В четвертой партии идет равная игра. Но когда наши, поверив в победу, в концовке партии выходят вперед, хозяева догоняют сборную СССР. Вот тут-то падает без чувств старший тренер советской команды Григорий Берлянд. Остановка игры, врач делает ему укол, и отец снова руководит игрой. И наши «на зубах» спасают партию, а с ней и матч. Всё, мы — чемпионы мира!..

Это потом, многие годы спустя, Вячеслав Платонов, старший тренер сборной СССР конца 70-х — начала 80-х, признается, что все эти восемь с лишним лет, пока стоял у руля главной команды страны, сидел словно на электрическом стуле. А тогда, в 1949-м, для тренера сборной всё было впервой… Когда спустя 10 лет при очередном медобследовании у отца обнаружили рубец на сердце от микроинфаркта, он пытался убедить врача, что тот ошибся. Но доктор посоветовал своему пациенту покопаться в памяти. Тогда отец и вспомнил о сердечном приступе в финале чемпионата мира…

Еще один драматический эпизод в тренерской биографии отца случился спустя несколько месяцев после победы на чемпионате мира. Перед матчем с извечными соперниками армейцев динамовцами в раздевалку команды ЦСКА зашел генерал авиации Василий Иосифович Сталин и в приказном тоне дал такую установку: в первой партии мы должны удивить соперников, выпустив на площадку дублеров, а уж потом отправить в бой гвардию… Поскольку главный болельщик армейцев был подшофе, отец попросил того покинуть раздевалку, сказав генералу пару ласковых слов. На такой поступок не осмеливался ни до того, ни после ни один армейский тренер. Но у отца с Васькой, как он называл сына вождя, были давние приятельские отношения. В детстве они были в одном пионерском отряде (до войны пионерские отряды были по месту жительства, и поскольку они проживали в одном микрорайоне, то и были хорошо знакомы). Вот он и рубанул правду-матку. Наказание не заставило себя долго ждать. На следующий день Василий Иосифович позвонил председателю Комитета по физической культуре и спорту генералу Апполонову и попросил убрать из уже подписанного и обнародованного приказа о присвоении старшему тренеру сборной звания заслуженного мастера спорта (звание заслуженного тренера СССР было введено 7 лет спустя). И министр спорта подчинился, вымарав из приказа фамилию отца.

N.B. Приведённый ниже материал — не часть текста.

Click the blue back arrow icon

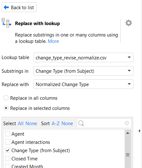point(6,8)
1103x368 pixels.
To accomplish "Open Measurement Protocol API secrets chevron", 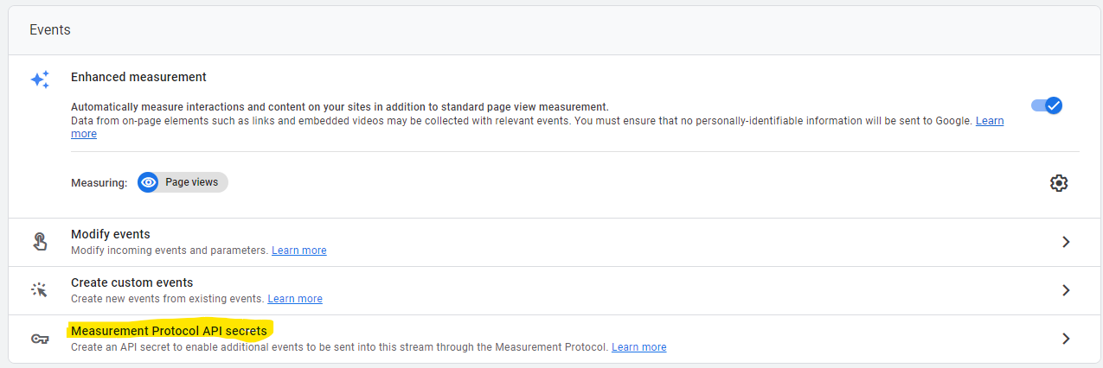I will click(x=1066, y=339).
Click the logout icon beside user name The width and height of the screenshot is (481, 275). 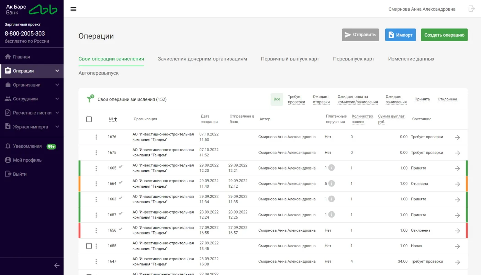pos(472,9)
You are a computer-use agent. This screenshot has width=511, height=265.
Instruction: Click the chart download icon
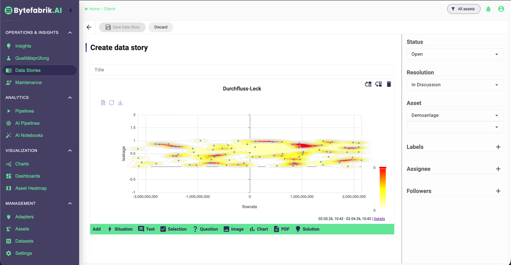[x=120, y=103]
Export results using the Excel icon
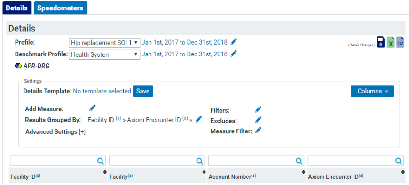This screenshot has width=409, height=185. click(391, 42)
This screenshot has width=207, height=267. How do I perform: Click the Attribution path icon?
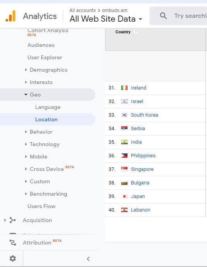pos(13,243)
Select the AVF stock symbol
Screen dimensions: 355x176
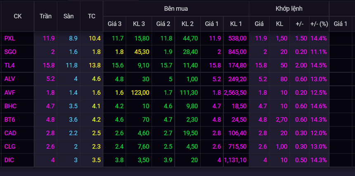pos(10,92)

А лет тринадцать спустя в дверь нашей квартиры на Новослободской улице позвонил усталый человек, с виду мастеровой, в тужурке и армейских сапогах, и попросил меня, открывшего дверь, позвать Григория Ефимовича. Услышав голос незнакомца, отец вышел в прихожую и изменился в лице. Но тут же взял себя в руки и… отправил меня в кино. А когда я вернулся, отец сказал, что приходил Васька, то есть Василий Сталин, — приходил прощение просить.

Когда началась эпоха гласности, я предложил отцу записать его воспоминания о Василии Сталине, но отец сказал, что их всё равно не напечатают. Ибо было время разоблачений, а память у всех бывших армейцев, тех, кто общался о Василием Иосифовичем, хранит в основном всё доброе и светлое. И добавил: Сталин-младший сделал для советского спорта, и для армейского в частности, столько хорошего, что заслуживает только добрых слов… Стало быть, отец забыл об обиде, нанесенной ему приятелем Васькой.

А незадолго до распада Советского Союза справедливость была восстановлена: отцу было присвоено звание заслуженного тренера СССР.